The film never did match the depth of Morris L. West’s novel “The Shoes of the Fisherman”.

Science, rebellion, crime and salvation, power and compassion, rage and redemption -- the story of life, the history of human kind distilled in a work of such integrity it refuses to give us a pat ending.

Our parents taught us about a loving God who understood the difficult choices faced by his children. They introduced us to flawed but compassionate priests. It is to their credit and God's grace that the horrid, tawdry and evil things perpetrated by shepherds of His flock have failed to jar us into letting go of that radiant strip leading up into the promised land.

It is a destination, that land. As old-time Pilgrims know, WHEN isn't as important as HOW.

When shepherds become wolves, when the road to salvation becomes a nightmare, when too many of God's children are sacrificed to the exigencies of power, there is West, with his wry humor and dogged belief in the tenacity of goodness, to prop up wavering faith.

When one begins to wonder, West shines a light on what can be.

And so this passage, from the time of Conclave, when two of the Church's most powerful princes -- the Camerlengo Cardinal Valerio Rinaldi, and the bulldog of the Sacred College, Cardinal Leone -- muse about what-ifs should they be given a chance to live their lives over.

Cardinal Leone:
“I’ve thought about it often... If I didn’t marry- and I’, not sure but that’s what I needed to make me halfway human- I’d be a country priest with just enough theology to hear confession, and just enough Latin to get through Mass and the sacramental formulae. But with heart enough to know what griped in the guts of other men and made them cry into their pillows at night. I’d sit in front of my church on a summer evening and read my office and talk about the weather and the crops, and learn to be gentle to the poor and humble with the unhappy ones…


"You know what I am now? A walking encyclopaedia of dogma and theological controversy. I can smell out an error faster than a Dominican. And what does it mean? Nothing. Who cares about theology except the theologians? We are necessary, but less important than we think. The Church is Christ- Christ and the people. And all the people want to know is whether or not there is a God, and what is His relation with them, and how they can get back to Him when they stray.”

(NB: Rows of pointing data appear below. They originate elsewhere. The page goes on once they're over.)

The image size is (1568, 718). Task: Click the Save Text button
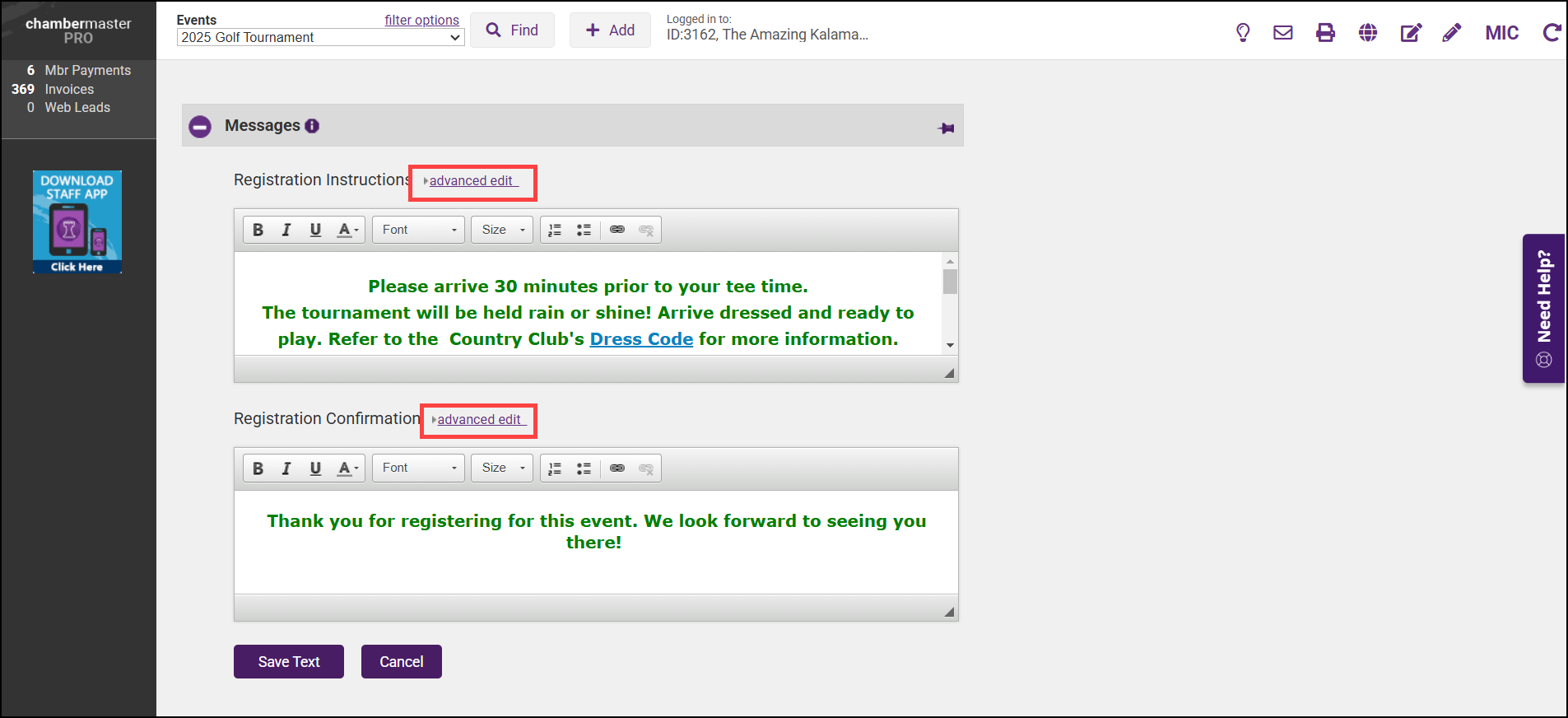click(x=289, y=662)
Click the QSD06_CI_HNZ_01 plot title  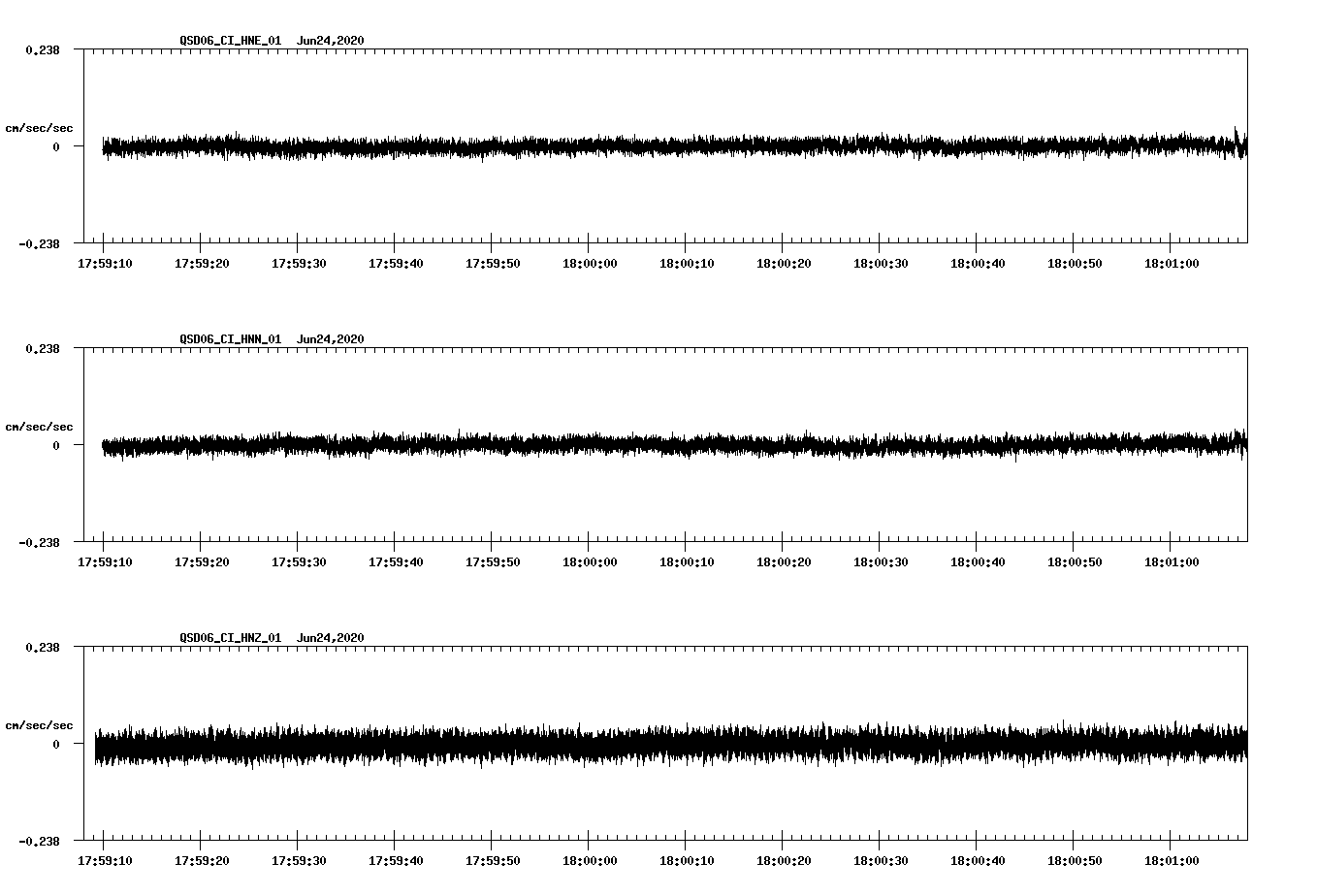pos(231,638)
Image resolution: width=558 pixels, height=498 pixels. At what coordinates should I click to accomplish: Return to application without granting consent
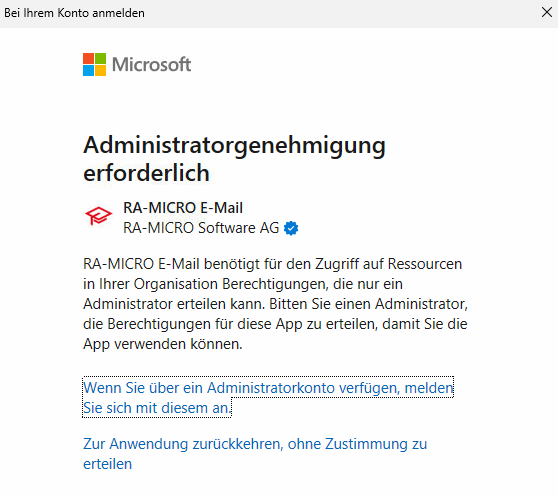click(255, 454)
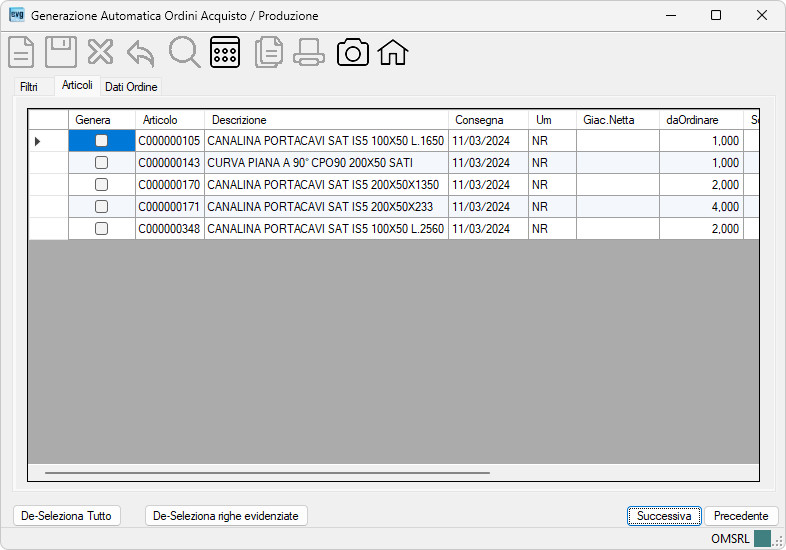
Task: Select row indicator arrow of first row
Action: [x=38, y=141]
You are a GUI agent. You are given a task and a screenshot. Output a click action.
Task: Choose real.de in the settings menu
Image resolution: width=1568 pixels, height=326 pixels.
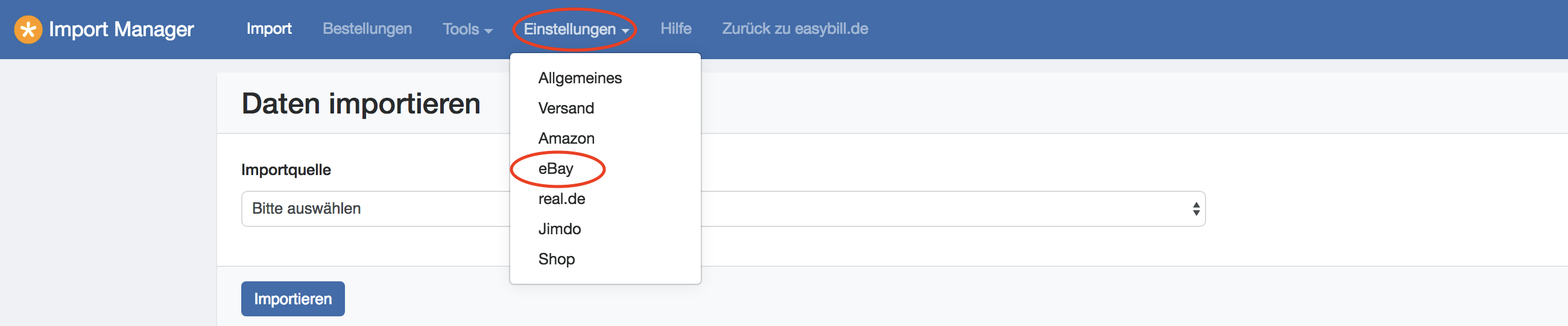point(561,199)
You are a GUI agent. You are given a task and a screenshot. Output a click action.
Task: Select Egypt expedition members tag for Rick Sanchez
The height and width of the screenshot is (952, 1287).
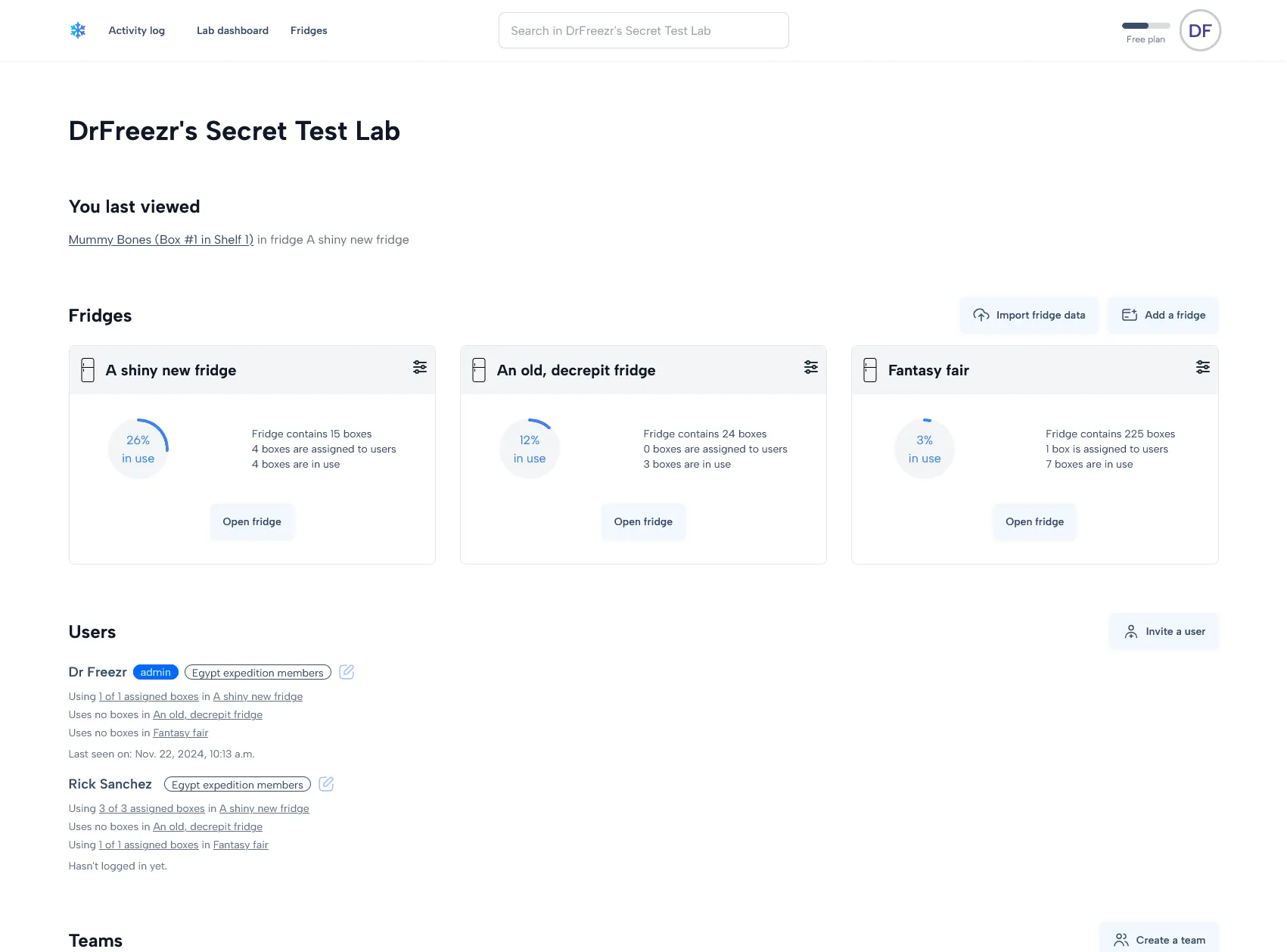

Rinaldi:“Large questions, not to be answered by small minds or gross ones.”

Tonight, I go to bed praying for priests with hearts that understand those who cower in the dark.

1 comment:

noel said...

"Tenacity of goodness"...how apt. The indomitability of goodness itself and the indefeasibility of hope; the bedrock of faith in our fellowman. And if all else fail, an affirming, reassuring God.

We can only pray that fishermen always possess the wisdom to lead in a way that blurs the line between our faith and the wisdom that keeps us there.